Le soleil se couchait quand je suis arrivé avec Fabrizio à Point Dume. J’avais pris le volant, Fab avait trop bu. Mais j’étais dans un sale état moi aussi et je crevais de fatigue. J’ai réussi à piloter la grosse Country entre le portail de derrière et le parking, puis j’ai aperçu la villa, sombre et déserte. Signe que mon père était toujours vivant.
J’ai déchargé Fab et nous nous sommes dirigés vers la porte de derrière. Il m’a dit où trouver la clé et je me suis souvenu que c’était là sa place, au clou tordu sous le compteur à gaz devant la véranda. Tout en tenant Fab contre la balustrade, j’ai fouillé dans le noir jusqu’à sentir la clé sous mes doigts.
À l’instant où j’ouvrais la porte, j’ai entendu un bruit dans mon dos. C’était ce bon vieux Rocco, avec ses côtes qui pointaient à travers sa fourrure sale et pendante.
Le chien tenait quelque chose dans la gueule mais dans l’obscurité, difficile de voir quoi. Je suis entré et j’ai allumé la lampe de la véranda. À la lumière, j’ai vu que c’était un animal. Petit, mouillé et mort. Et qui puait.
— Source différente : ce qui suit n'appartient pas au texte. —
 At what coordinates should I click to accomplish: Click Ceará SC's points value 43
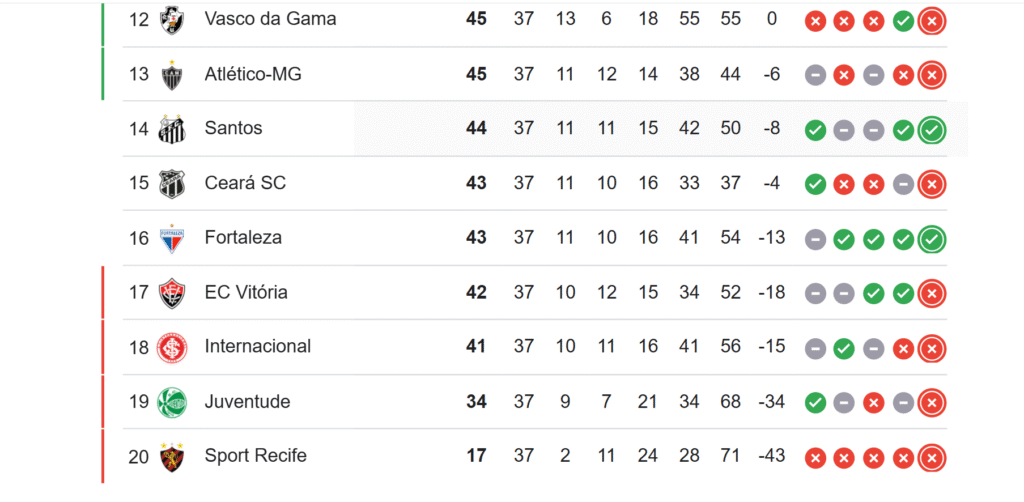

Rocco a émis une sorte de couinement aigu pour attirer mon attention. J’ai refermé la porte et descendu l’escalier à sa rencontre. Ce que voyant, il a lâché la dépouille à mes pieds pour me faire admirer sa proie.
Le carcasse mutilée avait une large tête écrasée et un petit corps gras au poil touffu. Pattes de rongeur mais queue trop courte pour le genre Rattus, j’en ai déduit qu’il s’agissait d’un écureuil, car mon père m’avait dit une fois que Rocco était un excellent chasseur d’écureuils.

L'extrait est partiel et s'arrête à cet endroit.